Today, Syms would be considered a micro-cap, utterly dwarfed by the mammoth corporations that dominate the business landscape. Yet, as a publicly traded company, it would be required to follow the very same regulations as its much larger counterparts, including Sarbanes-Oxley requirements (which sets new and enhanced standards for financial governance). These stringent guidelines didn’t exist during my father’s tenure. This isn’t to say executives at public companies don’t or can’t manage this slippery slope, but it is definitely a challenge to say the least.
Most private business owners I know understand these regulations only too well and can cite them chapter and verse. But that doesn’t mean they’re prepared for the crushing financial pressure that comes along with compliance — the loss of autonomy, and the scrutiny of both shareholders and Wall Street. And it hits smaller public companies that much harder.

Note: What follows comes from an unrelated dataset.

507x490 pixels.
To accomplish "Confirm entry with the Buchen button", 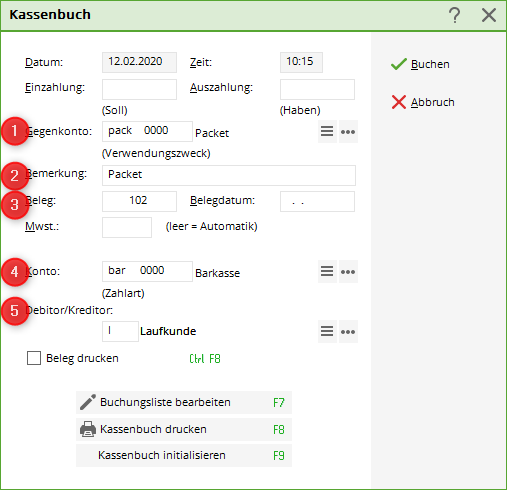I will [420, 64].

Mary Jo White, the charismatic and forward-looking Chair of the SEC, has recognized the need to adjust regulatory expectations for different size businesses to get rid of the “one size fits all” approach to regulation. But even with her lead, any movement on the federal level will take time.
Having been down this road, I urge private firms to cherish their independence and resist the temptation. The overwhelming majority of business owners I know take tremendous pride in their organizations. They’ve invested more than just monetary resources in them; they’ve staked their reputations and, often, their senses of self and purpose in them. Ceding control via an IPO, or private equity firms and hedge funds, can quickly erode the personal relationship you have with your company — a difficult thing regardless of the short-term payoff or the potential long-term reward. Even firms that go public and stay viable for decades aren’t necessarily able to keep their original missions intact or their founders at the helm. There are always unintended consequences of cashing out that can’t possibly be anticipated.
If company leaders knowingly look at the IPO as an exit strategy, then it may well be a viable scenario. But for principals of small to mid-sized businesses who are personally invested in the long-term stability and viability of their enterprise, I would suggest a dose of skepticism and thinking twice before taking their company public.